A very popular book on PFD is: A Headache In The Pelvis (3rd Edition) by Drs. Rodney Anderson and David Wise. Although this book is very informational, it is somewhat geared towards men. But most importantly, you should see a healthcare provider prior to trying anything thing at home.

The only self-help suggestion that I feel comfortable making is to NEVER push or strain to have a bowel movement or to void. You can also pick a focal point and every time you look at the focal point, remind yourself to relax the pelvic floor muscles. These self-help tips will not harm you; any other exercise SHOULD be done under the supervision of a healthcare provider.

A sensational resource for PFD is the following website: www.roadtoslainte.blogspot.com; it is written by an excellent physical therapist that specializes in treating PFD, IC, Vulvodynia, and other Pelvic Floor Dysorders.

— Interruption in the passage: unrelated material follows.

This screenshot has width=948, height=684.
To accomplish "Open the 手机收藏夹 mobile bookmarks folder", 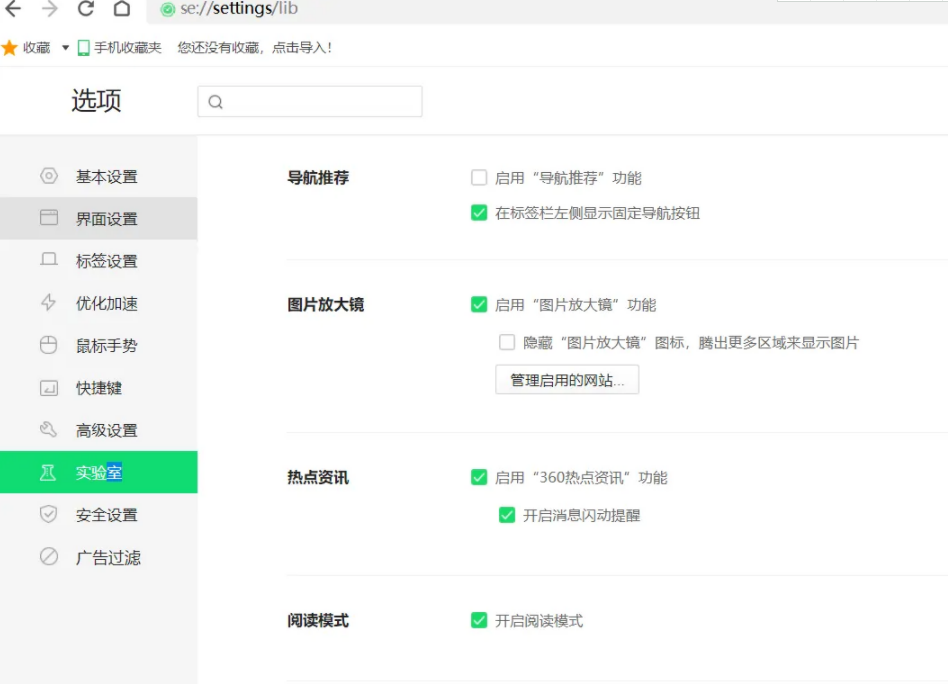I will click(119, 48).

I have a PFD fact sheet that I can email to you if you are interested. If you would like to receive the fact sheet please send your request (with "PFD Fact Sheet" on the subject line) to icrelief@verizon.net.

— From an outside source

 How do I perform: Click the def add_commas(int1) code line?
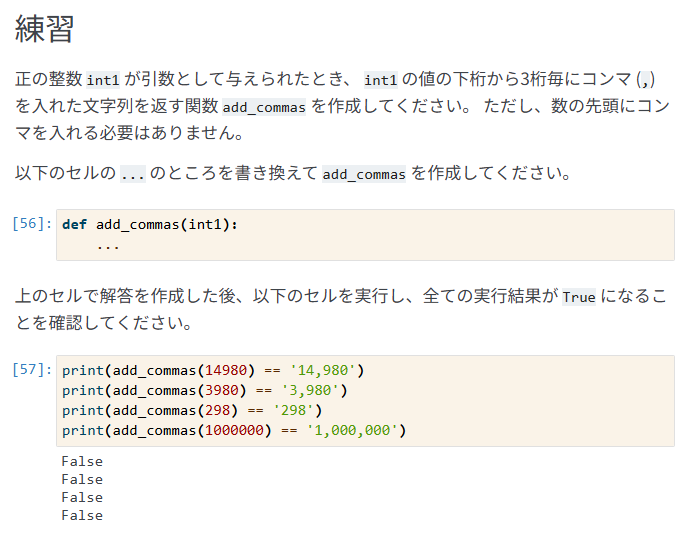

The contents in this post are provided for informational purposes only. The contents are not intended in any way to be a substitute for professional medical advice. Always seek the advice of your physician or other qualified health provider with any questions you may have regarding your medical condition.

Best wishes, ICB

A book that I liked a lot was," Yoga for Cystitis" which had a lot of information on IC in it. They stressed crotch stretching exercises such as The Frog, and also the Downward Dog.
I feel the physical therapy for pelvic floor dysfunction has really helped me a lot and now I know that a lot of what I thought was urethral pain is actually coming from my pelvic floor. The therapist taught me some moves to uncramp the left side of the PF when I get a pain and it works.
Sammie

Dr Moldwin has stated he believes that for pfd learning to relax the muscles is priority....strengthening should only come second and is a definate case by case basis. Most PFD patients have tightened pelvic muscles.....after staying tight long term they can become weak.....but I think it helps most to learn what it actually feels like when they are relaxed. I have had an organ prolapse so I know I have gotten to the point of also having weak pelvic muscles. Even at this point doctors are recommending things to me to help lesson why my pelvic muscles are tense. If I were just beginning things over and going to a physical therapist again I would ask the therapist some questions about how they do things....many IC patients have had a hard time with physical therapy when strengthening was the goal.

Treating PFD:
• Pelvic floor relaxation technique
• Warm sitz baths two or three times a day
• Avoiding constipation and straining during bowel movements
• Avoiding straining during urination
• Stress reduction
• Avoiding sitting for long periods of time
• Biofeedback
• Posture education (if needed)
• Muscle relaxants
• Trigger point therapy
• TENS(transcutaneous electrical nerve stimulation) unit
• Myofascial therapy
• Acupuncture
• Diet modification (to avoid spasms, constipation, and dehydration)
• Gentle exercise (muscle strengthening is only done on patient by patient basis and should be second to muscle relaxation!)
• Yoga
• Tai Chi

Thank you all for the responses. I have the IC Survival Guide book, and I took another look at the PFD section. The Yoga for Cystitis book sounds interesting... is that the exact name?